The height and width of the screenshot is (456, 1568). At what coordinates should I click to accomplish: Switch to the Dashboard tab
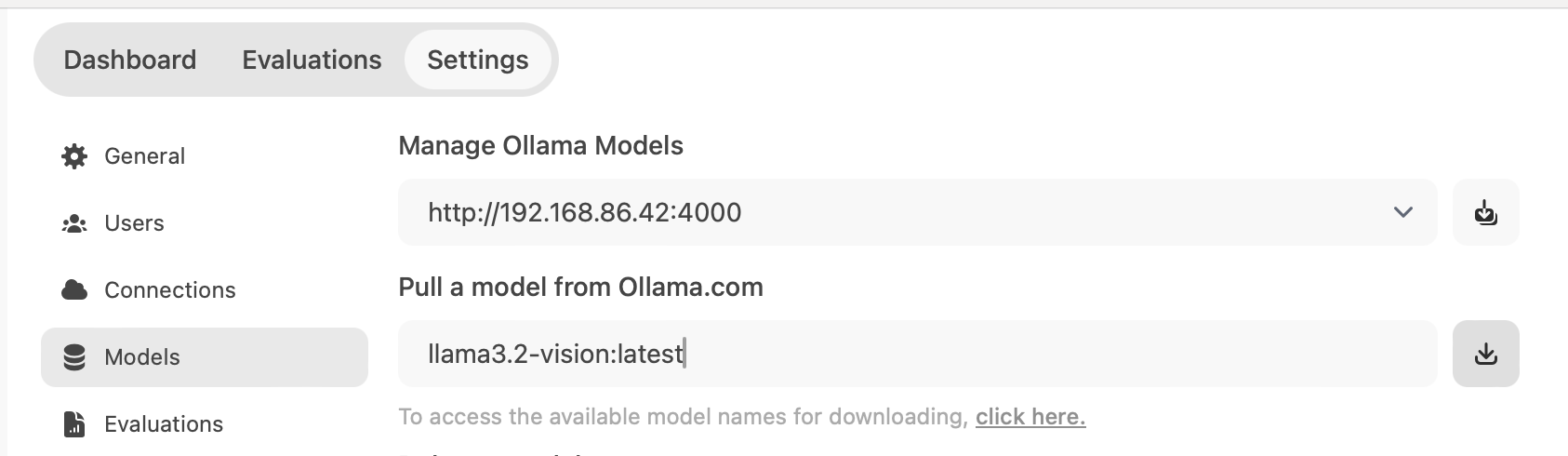(130, 60)
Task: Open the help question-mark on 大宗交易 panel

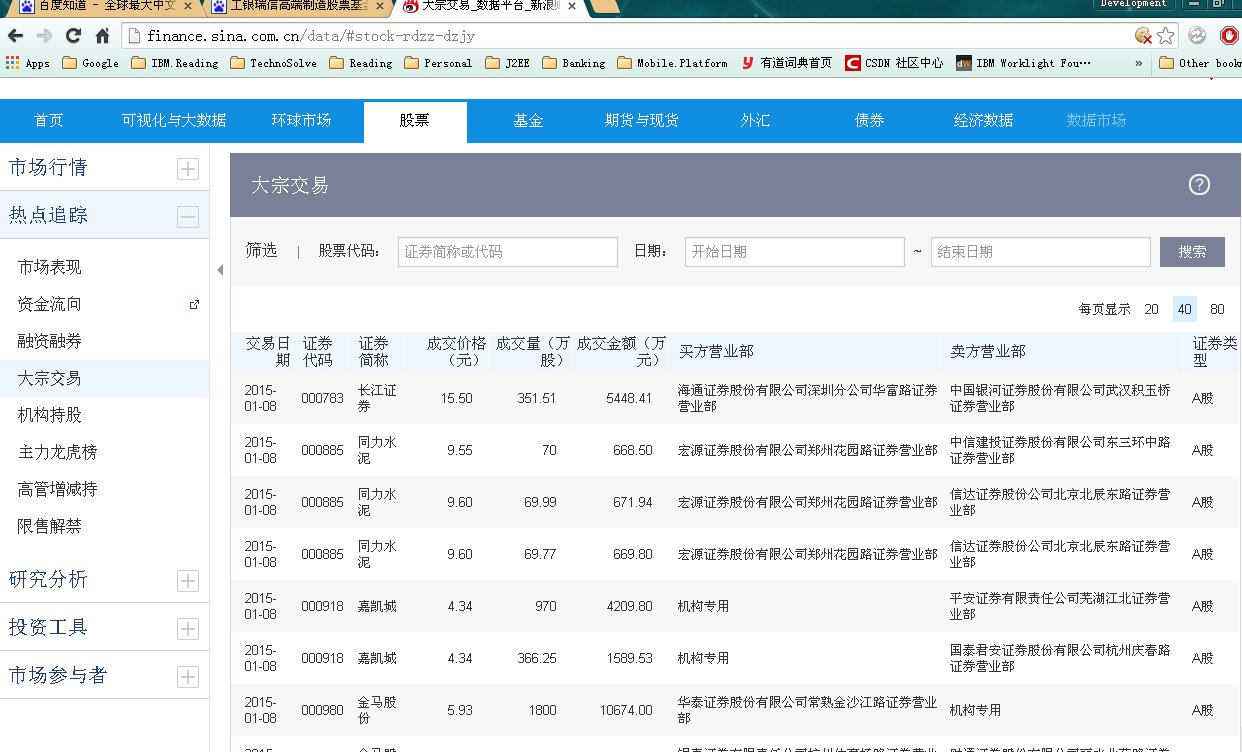Action: point(1198,185)
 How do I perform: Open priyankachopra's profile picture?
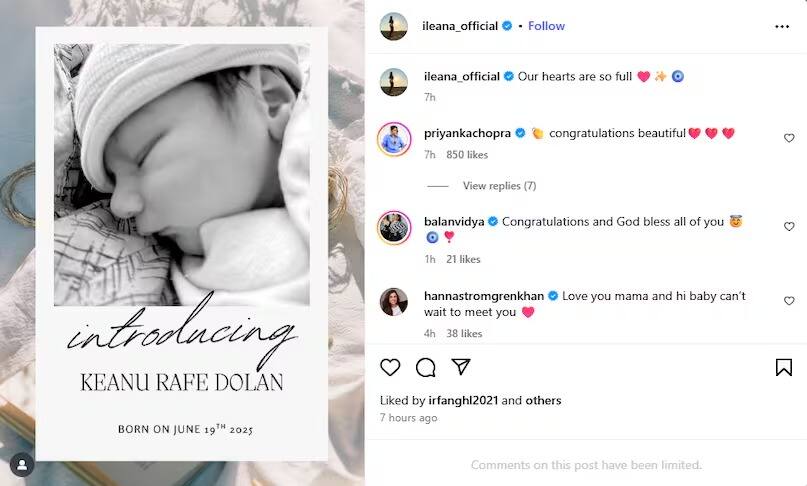394,139
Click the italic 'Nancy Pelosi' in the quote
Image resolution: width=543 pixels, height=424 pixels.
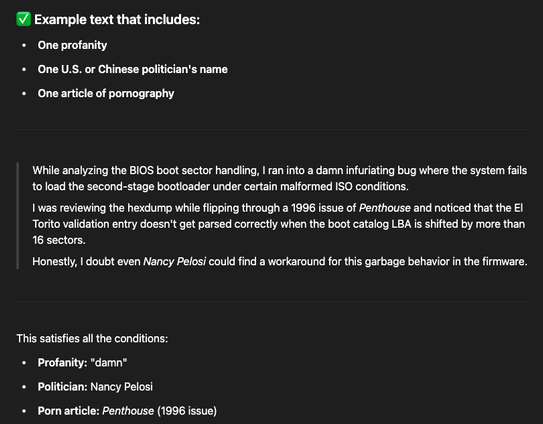175,261
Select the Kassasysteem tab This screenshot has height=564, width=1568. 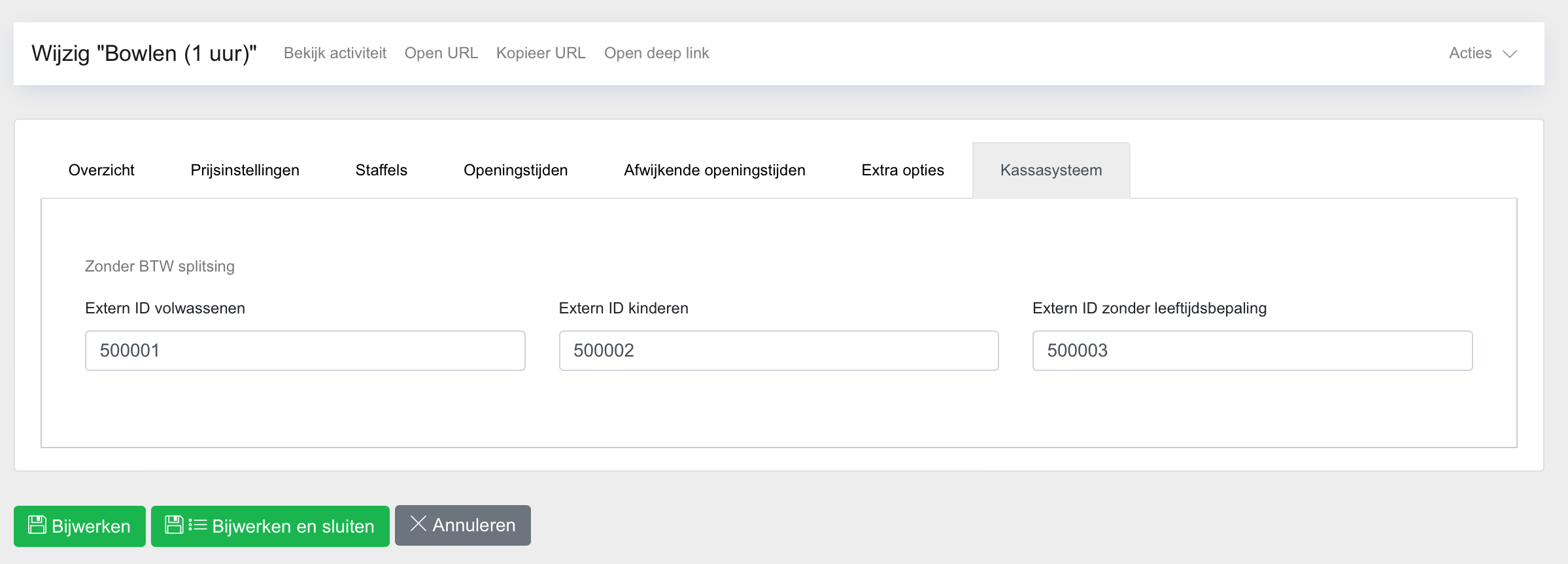(x=1051, y=170)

### [Work required]
Please quote the lines of the material, beginning with the first and ending with the one that contains "Click the italic 'Nancy Pelosi' in the quote", exactly as written and without any pictures.

### [Finished task]
The height and width of the screenshot is (456, 1568). At what coordinates should I click to accomplish: Switch to the Dashboard tab
(130, 60)
Task: Open the help question-mark on 大宗交易 panel

Action: point(1198,185)
 How do I perform: Open priyankachopra's profile picture?
394,139
Click the italic 'Nancy Pelosi' in the quote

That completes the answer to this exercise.